A suicide car bomb ripped through an outdoor market in a Shiite-dominated northeastern district of Baghdad
on Tuesday, killing at least 12 people, officials said, as government
forces deployed across much of the Iraqi capital in preparation for a
major military parade later this week. Five more people died in bombings
Tuesday elsewhere in Iraq.
The developments came on the heels of two large-scale attacks claimed by
the Islamic State group that killed more than 300 people last week. On
Monday, visiting U.S. Defense Secretary Ash Carter said Washington will
send 560 more troops to Iraq to help battle IS.
In Tuesday's Baghdad bombing, the explosives-laden pickup truck exploded
during the morning rush hour at a vegetable and fruit market in the
al-Rashidiya district, a police officer said. The blast killed 12 and
wounded up to 37, and also damaged several cars, he added.
Elsewhere, a bomb went off at another outdoor market, this one in the
town of Mahmoudiya, about 20 miles (30 kilometers) south of Baghdad,
killing three shoppers and wounding 10 people, police said. And two more
civilians were killed and nine were wounded in a bombing that targeted a
commercial area in the capital's southern neighborhood of Dora, police
also said.
Medical officials confirmed the casualty figures. Both officials spoke
on condition of anonymity as they were not authorized to talk to the
media.
No group immediately claimed responsibility for the attacks, but they
bore the hallmarks of the Islamic State group. The Sunni extremists, who
consider Shiites heretics, swept across northern and western Iraq in
the summer of 2014, capturing large chunks of territory and plunging the
country into its worst crisis since U.S. troops left at the end of
2011.
Last week, IS killed more than 300 people in two attacks. A massive
truck bombing struck a bustling commercial area in a Baghdad's
predominantly Shiite neighborhood of Karada, killing 292 people — one of
the deadliest attacks since the 2003 U.S.-led invasion. And last
Thursday, an attack at a Shiite shrine north of Baghdad killed 37
people.
Iraqi government
forces deployed in most of Baghdad on Tuesday, closing off main roads
and snarling traffic. The Interior Ministry spokesman, Brig. Gen. Saad
Maan, said the troops were "practicing for a planned military parade for
a specific occasion." Maan didn't name the occasion, but the country is
due to mark the anniversary of its 1958 overthrow of a Hashemite
monarchy and the declaration of Iraq as a republic on Thursday.

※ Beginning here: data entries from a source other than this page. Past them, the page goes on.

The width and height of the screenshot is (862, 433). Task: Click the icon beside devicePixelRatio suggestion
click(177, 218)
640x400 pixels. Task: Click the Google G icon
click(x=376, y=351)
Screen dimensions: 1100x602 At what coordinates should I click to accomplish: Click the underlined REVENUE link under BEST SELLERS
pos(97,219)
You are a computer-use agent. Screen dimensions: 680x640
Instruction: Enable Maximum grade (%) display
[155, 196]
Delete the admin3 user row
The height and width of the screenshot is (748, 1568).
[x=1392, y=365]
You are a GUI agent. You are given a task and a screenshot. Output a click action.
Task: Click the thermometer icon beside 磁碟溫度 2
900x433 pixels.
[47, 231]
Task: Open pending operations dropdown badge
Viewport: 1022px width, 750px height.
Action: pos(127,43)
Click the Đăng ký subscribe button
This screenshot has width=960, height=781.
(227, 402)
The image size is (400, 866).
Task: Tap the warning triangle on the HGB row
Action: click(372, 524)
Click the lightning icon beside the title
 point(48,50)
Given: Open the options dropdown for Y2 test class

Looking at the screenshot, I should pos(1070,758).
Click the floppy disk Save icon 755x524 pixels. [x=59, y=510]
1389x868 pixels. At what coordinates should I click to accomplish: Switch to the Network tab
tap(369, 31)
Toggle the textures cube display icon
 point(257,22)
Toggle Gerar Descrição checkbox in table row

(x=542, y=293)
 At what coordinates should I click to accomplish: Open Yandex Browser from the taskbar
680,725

The recent uptick in IS attacks beyond the front lines demonstrated the
IS group's ability to launch lethal attacks despite recent territorial
losses in both Iraq and Syria,
where it has established a self-proclaimed caliphate. IS militants
still hold pockets of territory in northern and western Iraq.
According to Carter, who on Monday met with top Iraqi officials, the new
American forces should arrive in the coming weeks. They will primarily
be tasked with transforming an air base retaken this month from IS into a
staging hub for the long-awaited battle to recapture Mosul — Iraq's
second-largest city — from Islamic State militants.